• Dataset records:
╭──

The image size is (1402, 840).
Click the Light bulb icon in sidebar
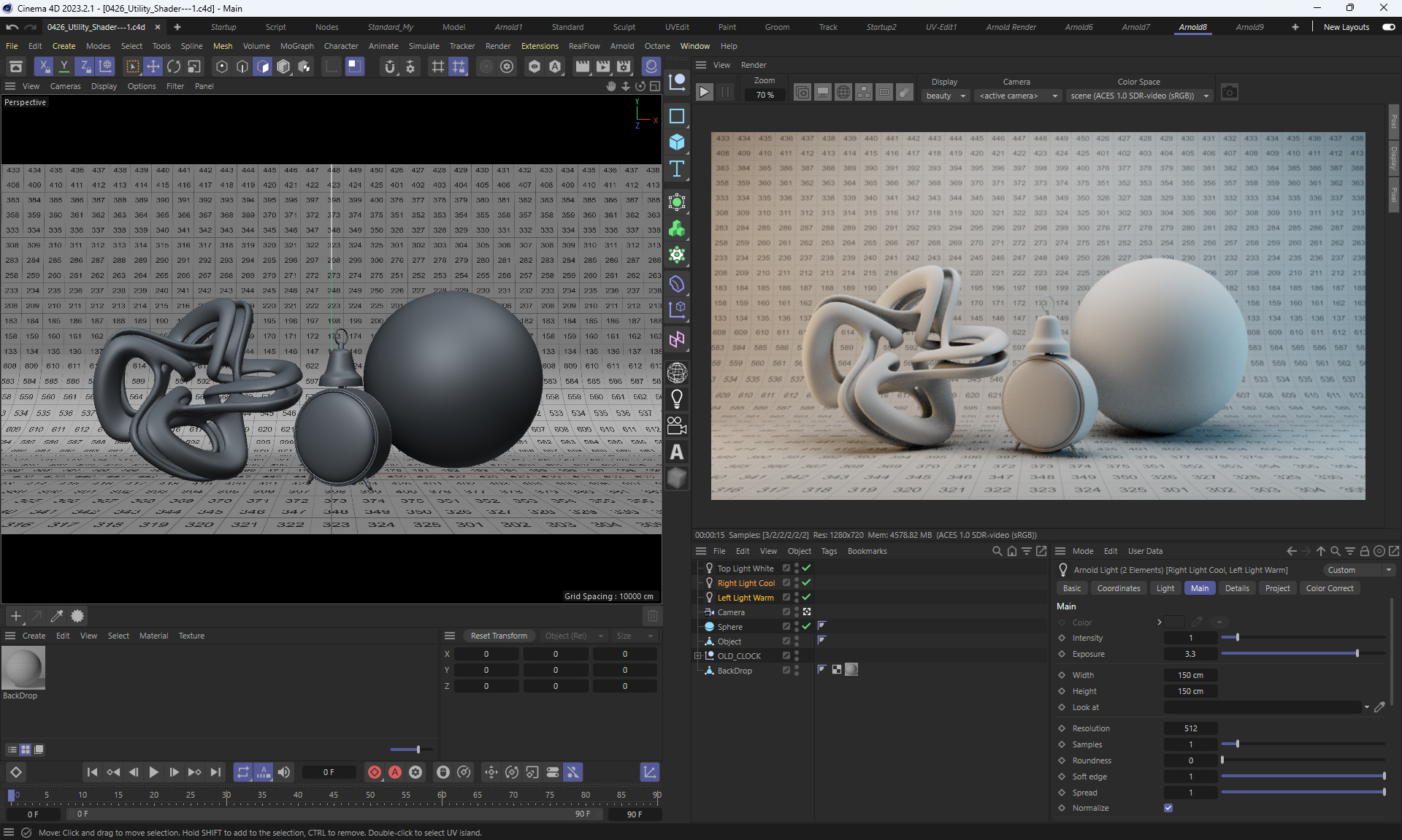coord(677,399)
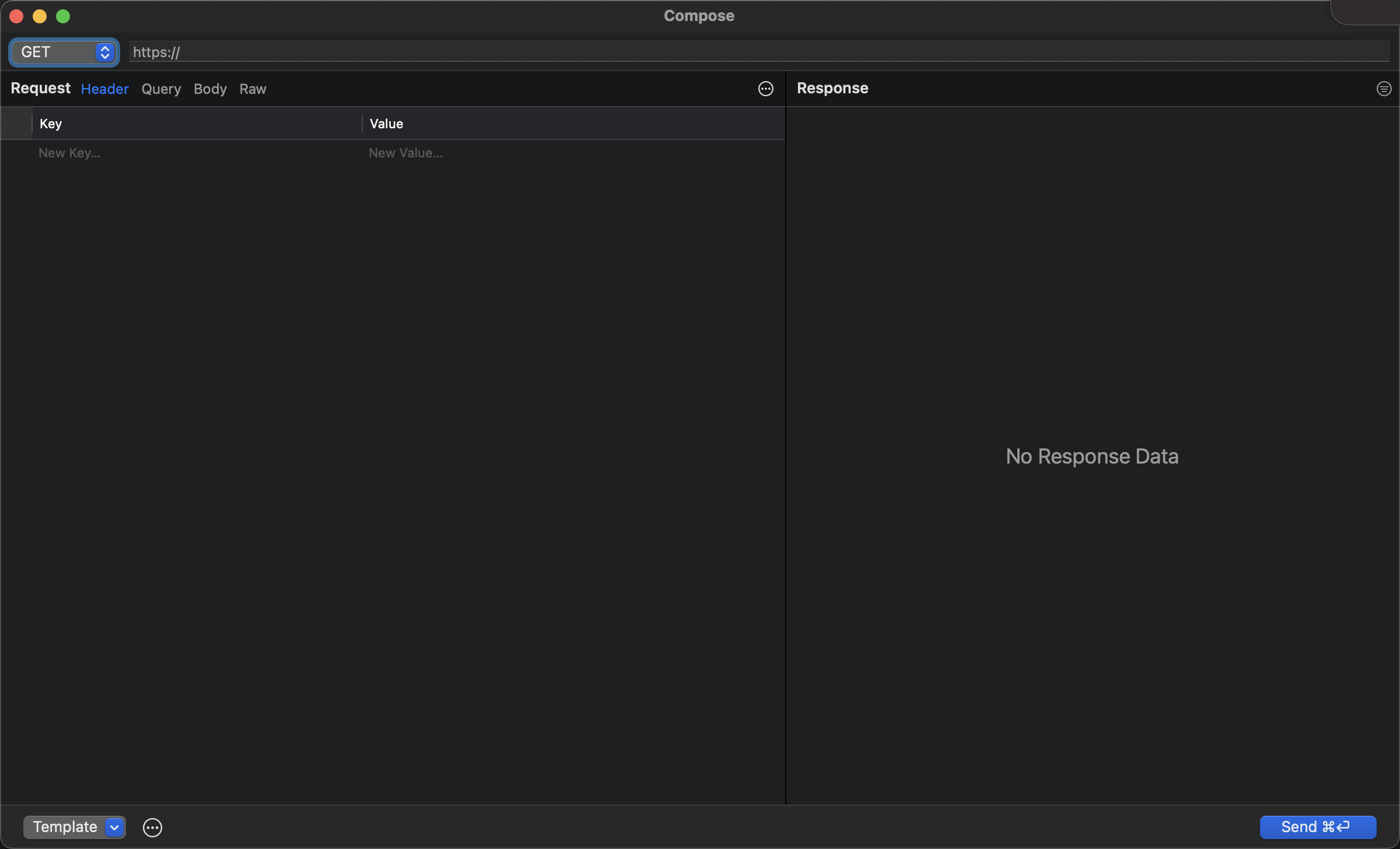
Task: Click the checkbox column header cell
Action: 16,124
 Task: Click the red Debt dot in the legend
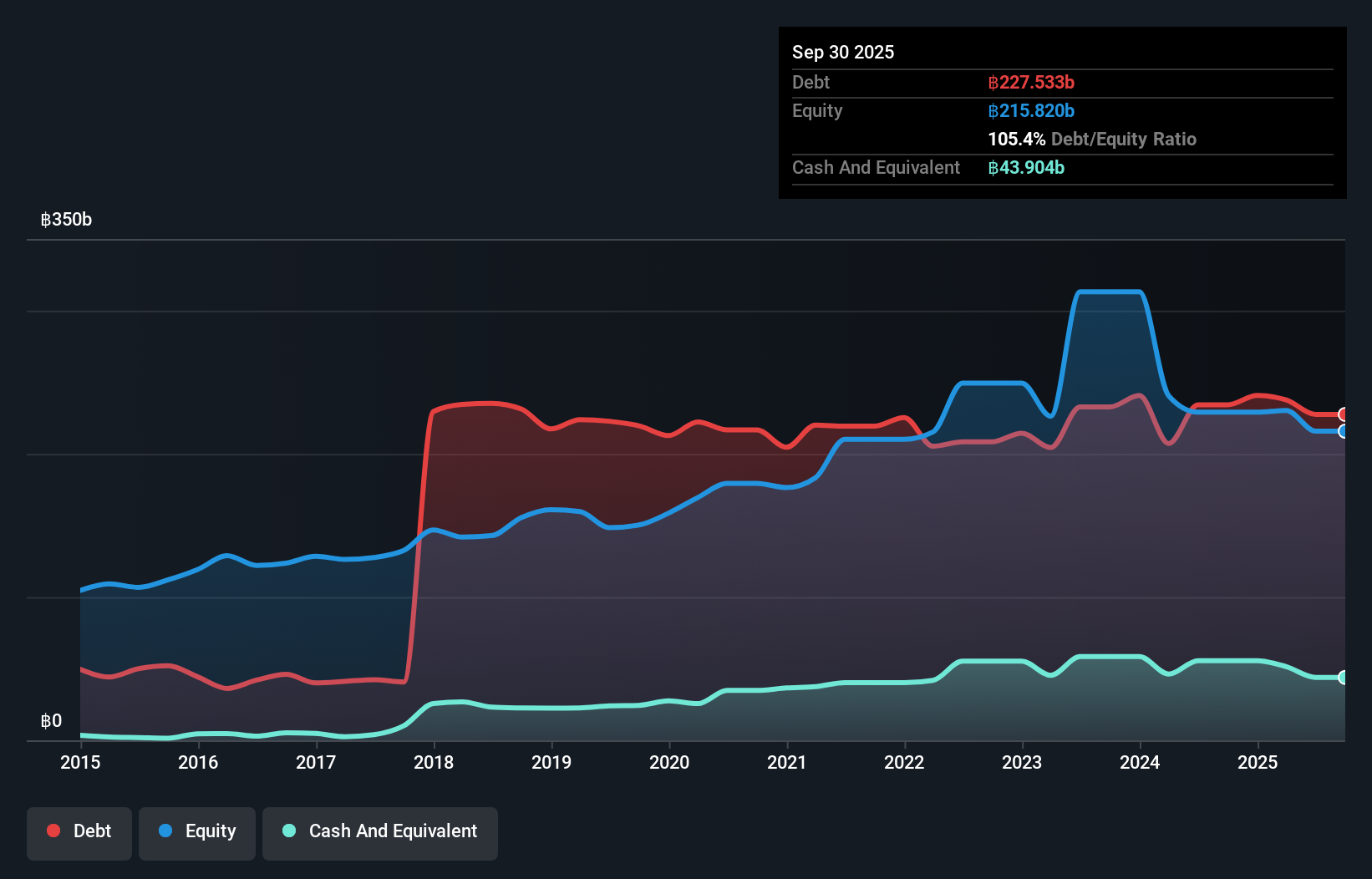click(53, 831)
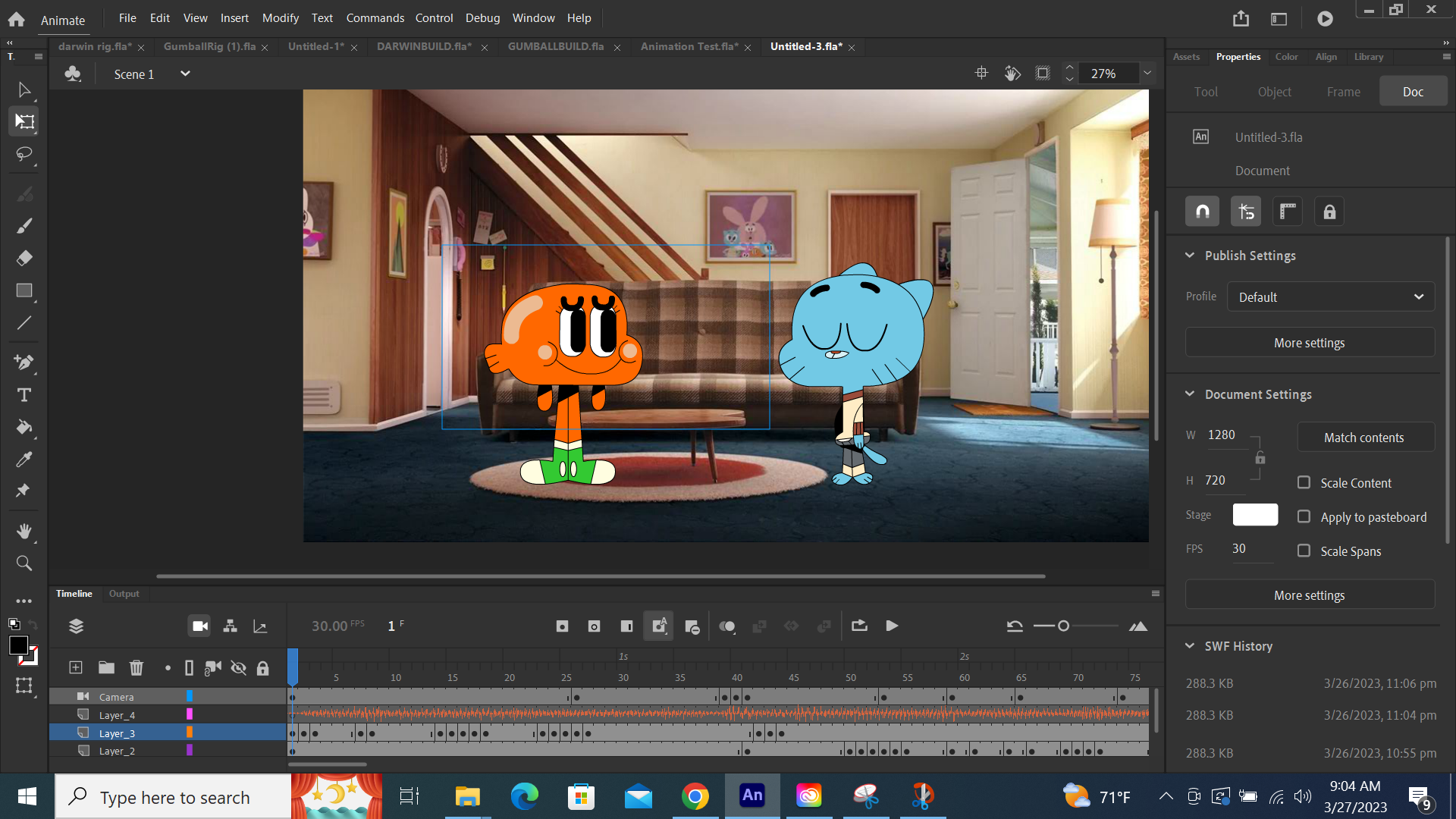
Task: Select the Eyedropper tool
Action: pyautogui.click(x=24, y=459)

╰──

• The problem: Retype the entries word for word. Omit any images.

• Solution to this problem:
The image size is (1402, 840).
Click the Light bulb icon in sidebar
coord(677,399)
Task: Click the checkbox column header cell
Action: 16,124
 Task: Click the red Debt dot in the legend
click(53, 831)
Task: Select the Eyedropper tool
Action: pyautogui.click(x=24, y=459)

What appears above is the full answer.